At Shanghai Uncle Naboth was waiting for us, and the dear old fellow was overjoyed at our safe return.

“Got any treasure?” he asked.

We pointed to the sealed packing-cases which the porters were laboriously unloading.

“There’s enough there, Uncle,” I whispered, “to make us all rich as Rockefeller—if we can get it safe aboard the Seagull.”

“Why, we’ll hire a special steamer to transport it to Woosung,” he declared; and knowing Mr. Perkins as we did we were all relieved when the treasure had been turned over to his care.

We met Dr. Gaylord in Shanghai, and he was still “out of a job.” He seemed amazed that we had returned safely from our adventure and asked us a thousand questions which we answered discreetly, without telling him too much. But he was a good-hearted old fellow, and had been of much service to us before his courage had failed him and led him to desert our cause. Remembering this, I placed a small packet in his hands when we parted at the wharf and asked him not to open it until after we had gone.
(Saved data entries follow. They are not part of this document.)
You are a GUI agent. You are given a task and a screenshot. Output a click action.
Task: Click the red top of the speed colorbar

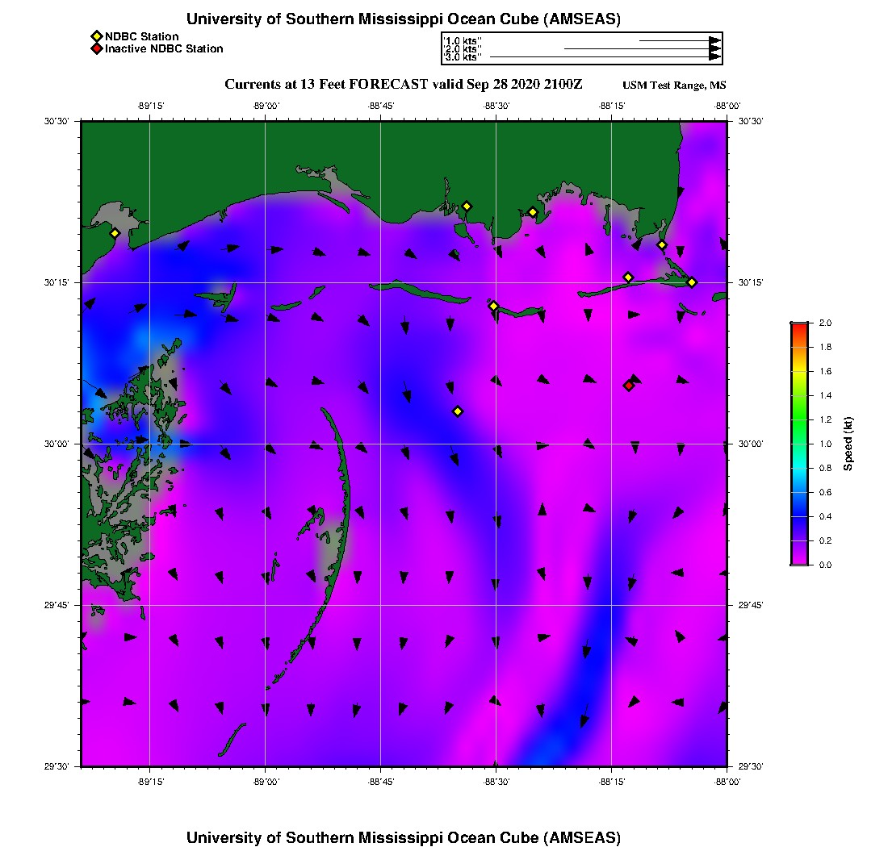[x=799, y=326]
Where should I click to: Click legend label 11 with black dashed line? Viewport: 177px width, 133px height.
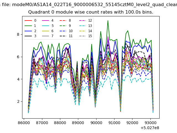[x=71, y=36]
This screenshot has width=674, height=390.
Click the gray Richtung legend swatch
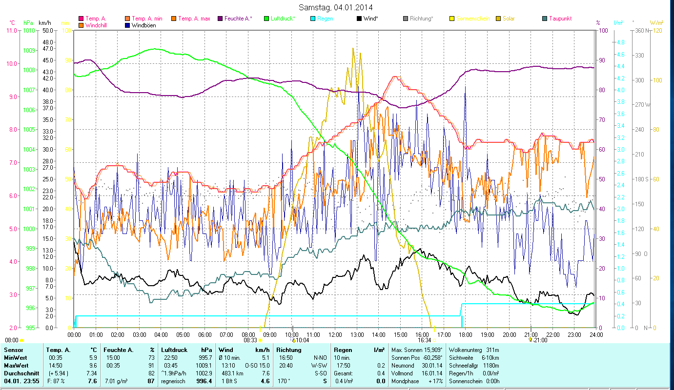pyautogui.click(x=406, y=19)
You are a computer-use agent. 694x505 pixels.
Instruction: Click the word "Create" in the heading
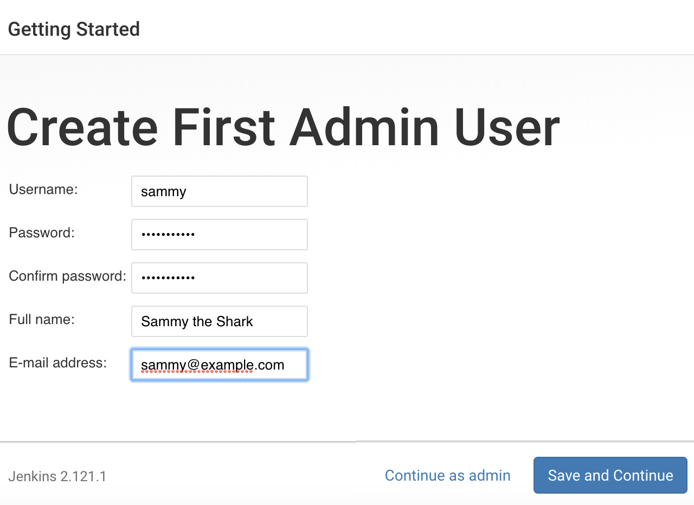click(x=82, y=128)
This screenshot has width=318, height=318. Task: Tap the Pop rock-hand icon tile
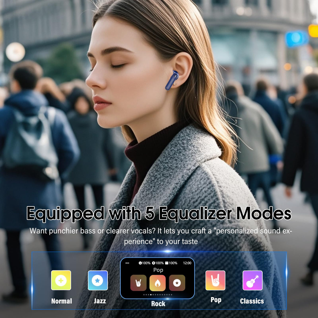click(215, 280)
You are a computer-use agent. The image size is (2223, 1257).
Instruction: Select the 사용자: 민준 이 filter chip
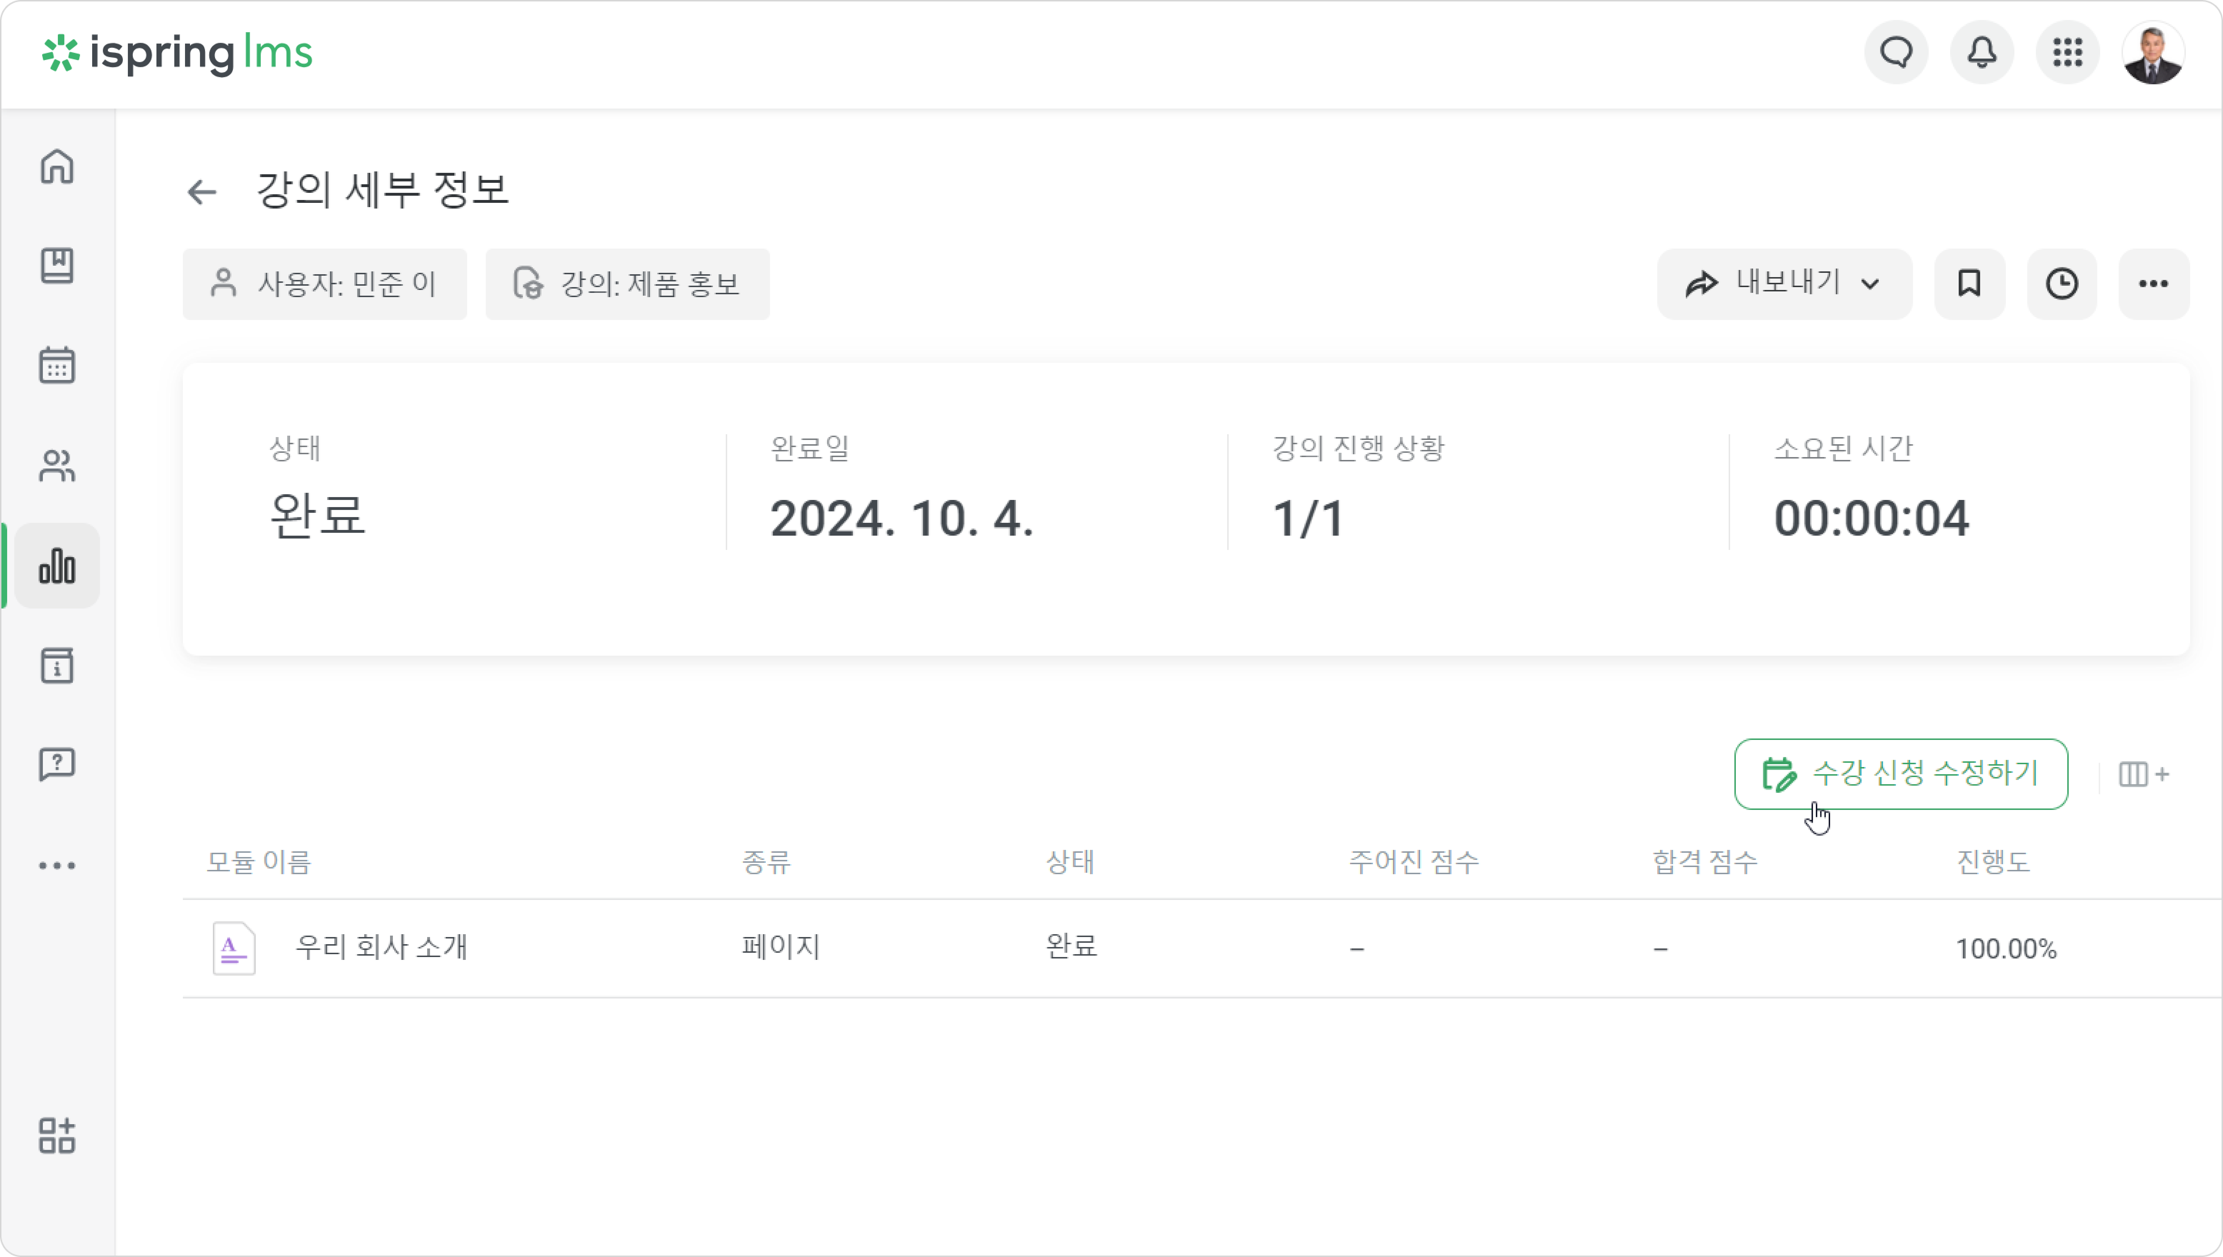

I hope it helped the good doctor to buy that farm in England which he so much desired; for although the packet merely contained what Archie described as “some of the loose plunder that was in our pockets,” it ought to have been sufficient to set the doctor up for life.

Fortunately there are no customs officials at the port of Woosung, and our chartered steamer puffed directly to the side of the Seagull and loaded us and our treasure on our own craft.

We received a joyful welcome from my father and the officers and crew, you may be sure, and before we had told all of our story we were well out at sea and were homeward bound.

I have often wondered if our visits to the Ancestral Halls of the House of Kai have ever been discovered, or the treasure we abstracted at the instance of the Prince ever missed.